Garum!

A biretta tip goes to Rogue Classicism   o{]:¬)  who alerted me to a yummy article in Business Standard about ancient garum, the fermented fish sauce which was the ketchup of the ancient world.

Ancient ketchup
DIET/ The Romans loved their fish sauce, and globalised it
Rrishi Raote / New Delhi August 26, 2007

Things that have fermented make some of the most appetising flavours on the modern table. Wine, beer, vinegar, bread, cheese, sauerkraut, achar, dahi, dosas and idlis all come from fermentation. Nice things (mostly) go into these foods. Would you, however, be quite as interested in garum, a fish sauce that the ancient Romans adored, and which was made of fermented fish entrails?

Perhaps not. But similar fish sauces are still around, especially in Southeast Asian cuisines. Vietnam’s ubiquitous nuoc mam is made much like garum was, and then diluted or flavoured with a variety of ingredients to go with many dishes.

The India-inspired English Worcestershire sauce is another. Worcestershire was invented quite by mistake in the 1830s, after a barrelful of an attempted anchovy sauce turned out too pungent and was left in a basement and forgotten. When it was finally opened years later, the liquid was discovered to be quite tasty, and Messrs Lea & Perrins (whose basement it was) marketed it very successfully.

This is how garum was made: fresh fish parts, the blood and innards of mackerel, say, were layered alternately in large containers with generous amounts of salt. Over about a month of standing in the sun, the enzymes within the fish broke them down into a thin liquid — the garum — and a paste that settled at the bottom known as allec. (Pliny the Elder writes that allec heals burns; it was also eaten as a savoury spread.) The process was so unbearably smelly that laws forbade Romans to make garum at home; thus one of Rome’s few suburban factory industries came into being.
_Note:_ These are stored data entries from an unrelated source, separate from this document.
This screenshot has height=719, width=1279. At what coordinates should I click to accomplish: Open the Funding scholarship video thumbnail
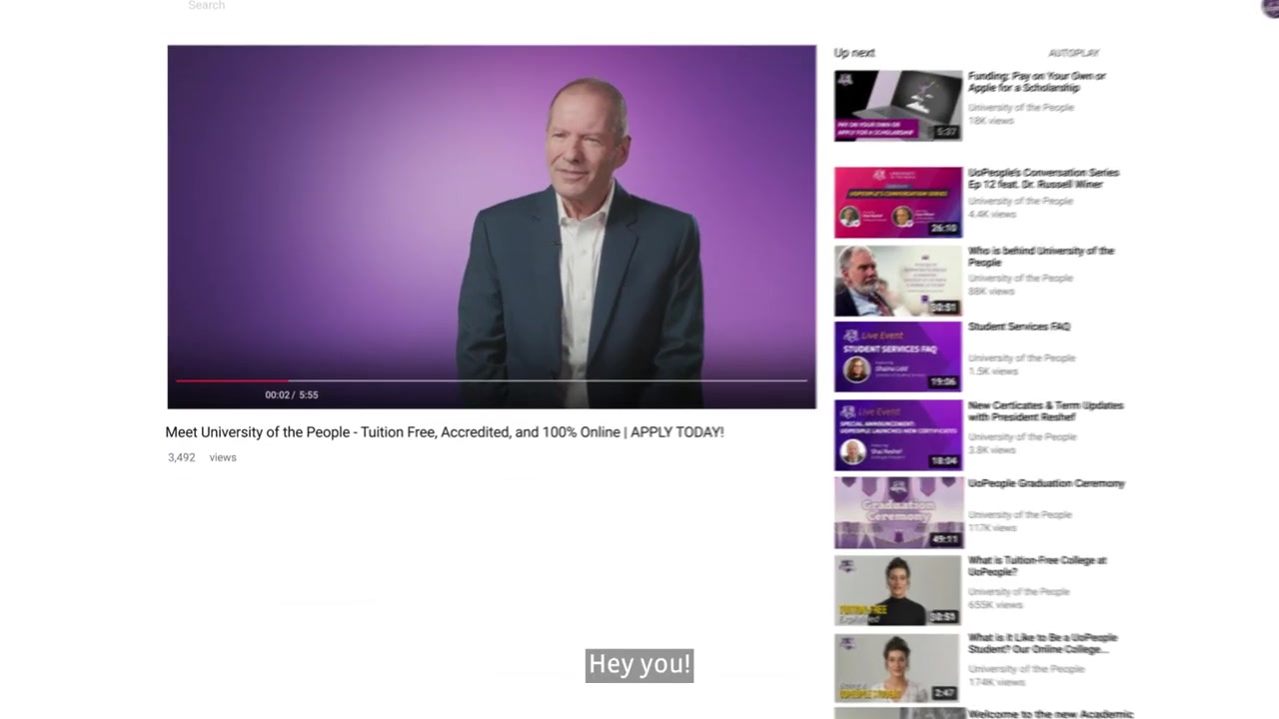(x=898, y=106)
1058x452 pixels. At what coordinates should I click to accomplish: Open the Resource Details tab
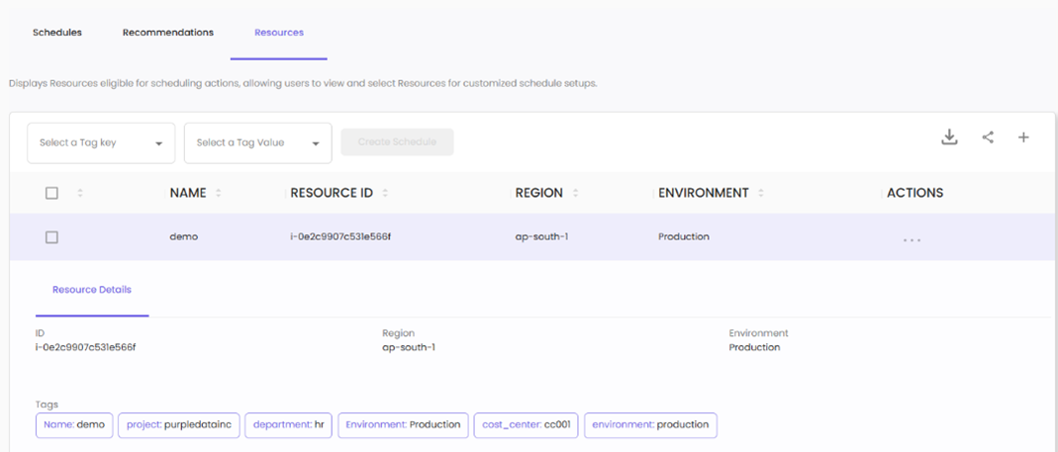(92, 290)
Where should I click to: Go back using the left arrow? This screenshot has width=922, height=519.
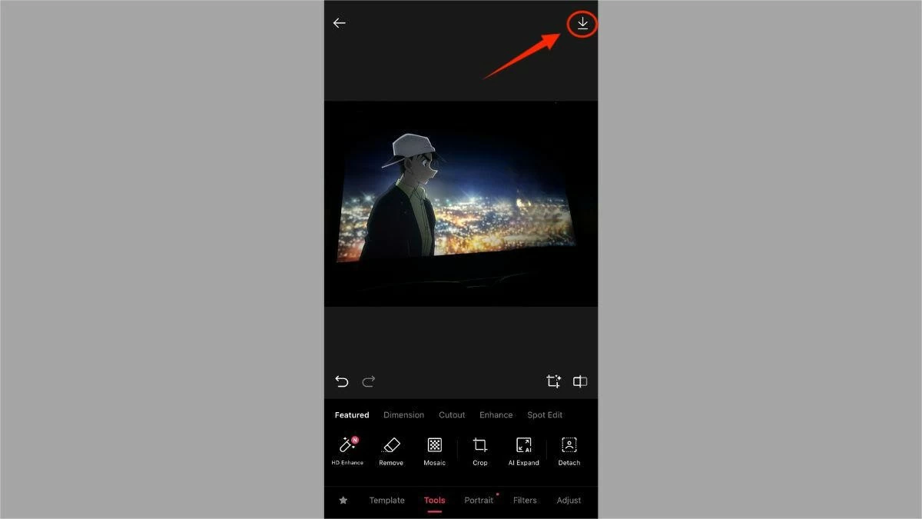click(339, 23)
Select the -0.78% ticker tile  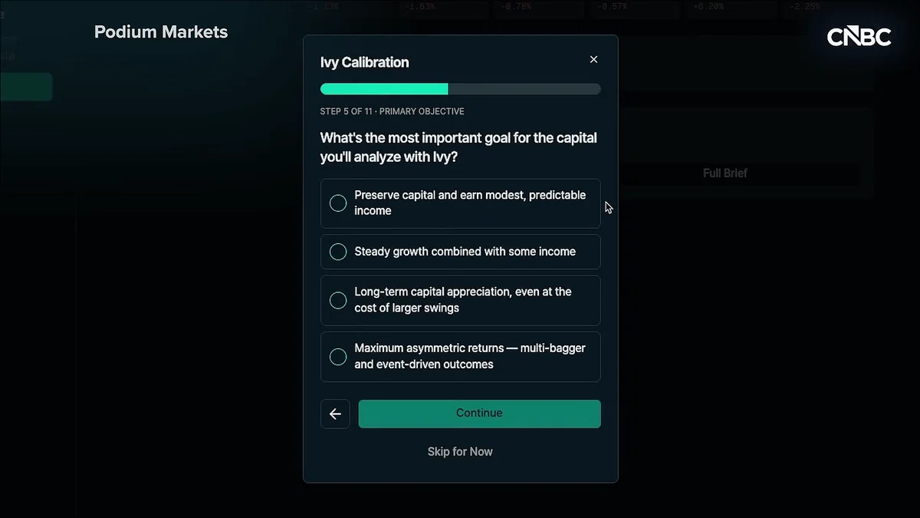(x=539, y=8)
The sauce itself was not strong-smelling, and seems to have been used very widely as a condiment, in place of salt. In fact, the Romans took it from the Greeks, whose garos was designed to avoid wasting all the assorted little fish at the bottom of the net which couldn’t be eaten as separate dishes.

As imperials, the Romans added snob value to the food, by discriminating between garums made from different raw ingredients, such as single species of fish, more blood, or more intestines (which added to the pungency). Garum is thus one of the earliest manufactured, processed foods with a global market. Ancient ketchup, in other words.
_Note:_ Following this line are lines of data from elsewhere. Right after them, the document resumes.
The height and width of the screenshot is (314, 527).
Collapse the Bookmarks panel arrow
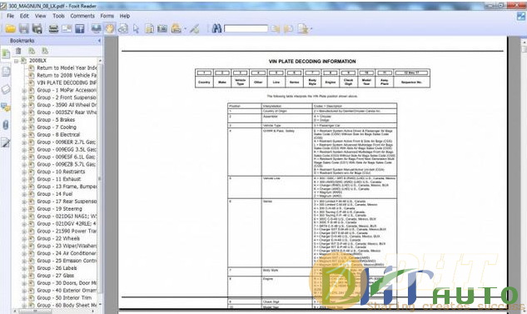(x=99, y=41)
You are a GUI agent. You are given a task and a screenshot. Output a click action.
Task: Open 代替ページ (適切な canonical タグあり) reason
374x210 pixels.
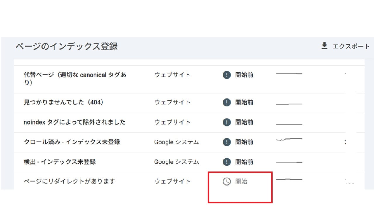(x=75, y=78)
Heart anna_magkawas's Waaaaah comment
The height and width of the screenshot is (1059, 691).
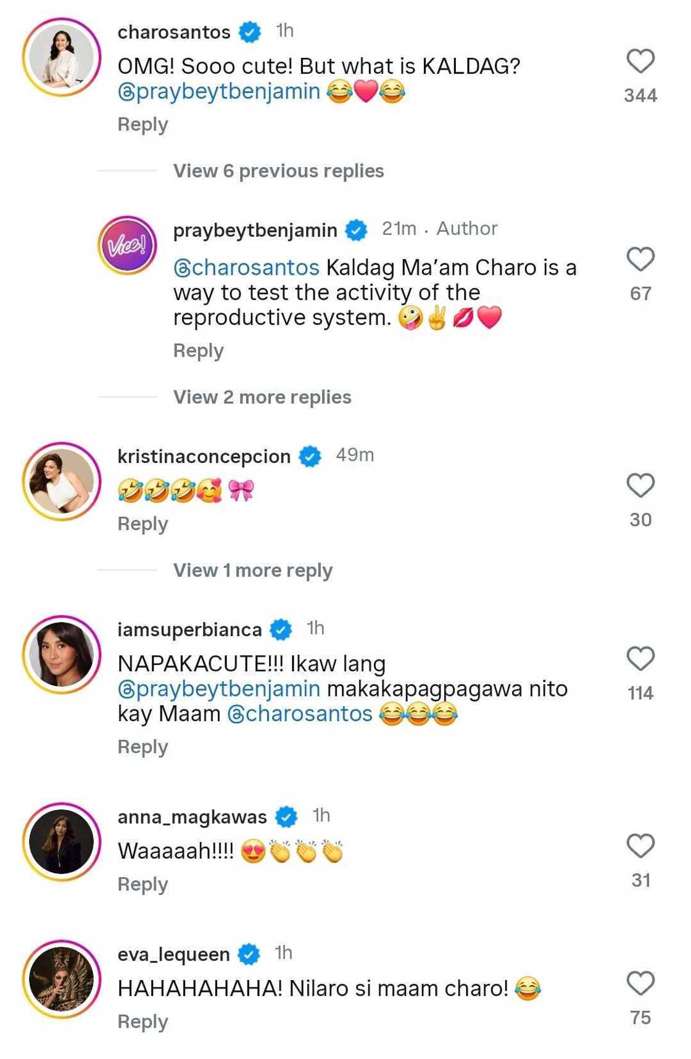pos(640,846)
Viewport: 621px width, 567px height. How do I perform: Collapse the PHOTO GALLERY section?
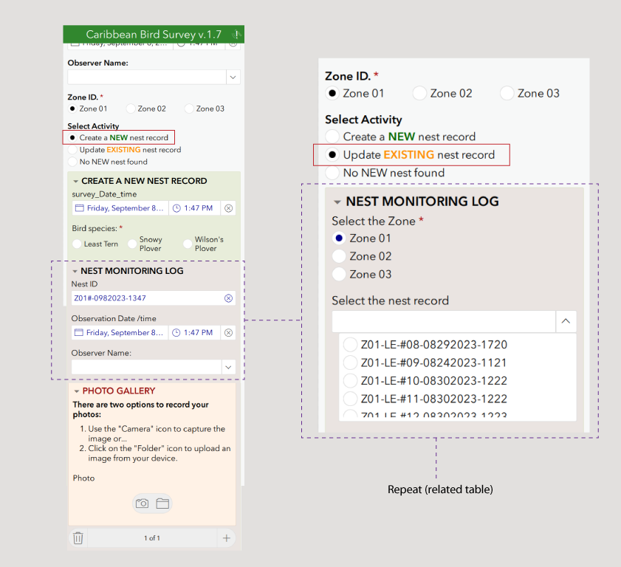76,391
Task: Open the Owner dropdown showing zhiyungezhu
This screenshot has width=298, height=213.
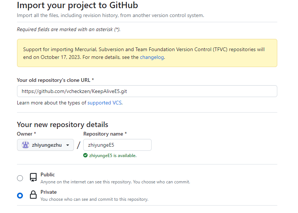Action: click(45, 145)
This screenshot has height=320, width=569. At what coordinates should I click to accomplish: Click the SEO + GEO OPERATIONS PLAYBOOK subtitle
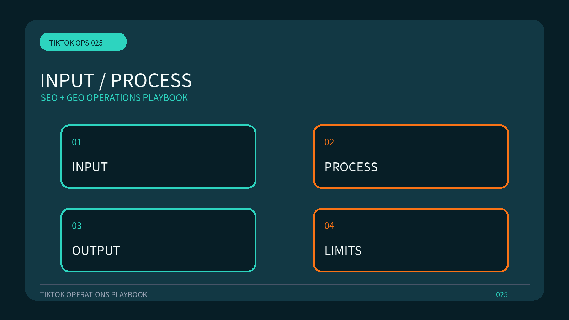pyautogui.click(x=114, y=98)
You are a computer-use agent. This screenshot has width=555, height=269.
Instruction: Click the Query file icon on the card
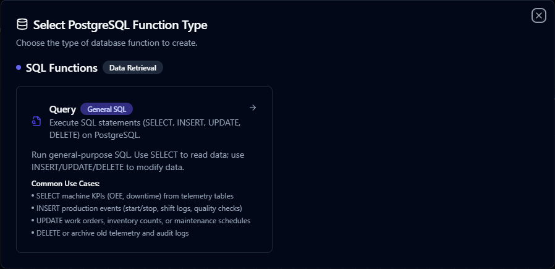(x=36, y=121)
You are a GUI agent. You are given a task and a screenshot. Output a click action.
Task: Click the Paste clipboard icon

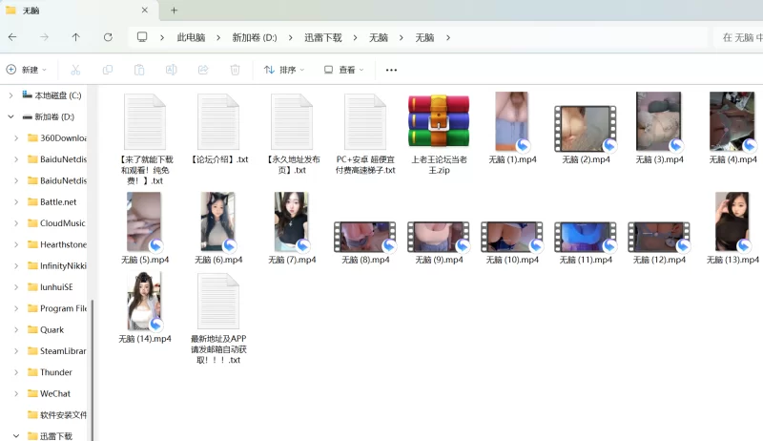point(139,70)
Fermented fish, anyone. Or garum, as the Romans liked to call it.

I wrote about garum and the other fish sauce liquamen in the pages of The Wanderer when I was examining the 4th Eucharistic Prayer.  Here is an excerpt:

Speaking of recipes we have a 1st c. A.D. cookbook of a fellow named Marcus Gavius Apicius. There are some modern editions which have worked out the measurements and substitutions for things hard to obtain today, like silphium (Grk. silphion called in purer Latin laserpitium, “laser”) which was related to the fennel plant. Silphium was cultivated into extinction by the 2nd c. A.D. because it was a known abortifacient “contraceptive”. The 1st c. B.C. Roman poet G. Valerius Catullus (+c. 54) said that he and his main squeeze “Lesbia” could enjoy as many metonymous “kisses” as there were grains of sand as on Cyrene’s silphium bearing (lasarpiciferis) shores (cf. c. 7). In any event, a copy of Apicius in the kitchen could be handy in the USA, given the hurricane induced tomato shortage or even if you are refusing to use certain brands of tomato ketchup. Of course, ancient Romans didn’t have tomatoes, which came from the New World. Thus, in time of lycopersical scarcity check out the tomatoless ancient Roman cuisine. In no time you too could be dining on nightingale tongues and dormice. Well, take that cum grano salis. There are great appetizing recipes in Apicius, honestly. Virtually all of them require the ancient version of ketchup too! Ketchup, as you may not know, comes from Eastern Asia: it was a salty pickled fish sauce – ketsiap. The English word catchup appears in 1690 and ketchup in 1711. In the mid-1800’s Americans began using tomatoes in their pickled sauce. In ancient Roman cookery, a heavily predominate ingredient was garum, an intense salty picked fish sauce. I’ll spare you a description of how it was made. The city of Pompeii, destroyed by Vesuvius in A.D. 79, was a major producer and exporter of some of the very best garum, also called liquamen. Archeologists found in Pompeii some amphorae, shipping and storage containers for liquid, with preserved garum still inside. Analysis determined that garum is closely analogous to present day Vietnamese fish sauce … ! Without question garum is the ketchup of the ancient Romans. They cooked with it and poured it generously over everything. Yum!

 

About Fr. John Zuhlsdorf

Fr. Z is the guy who runs this blog. o{]:¬)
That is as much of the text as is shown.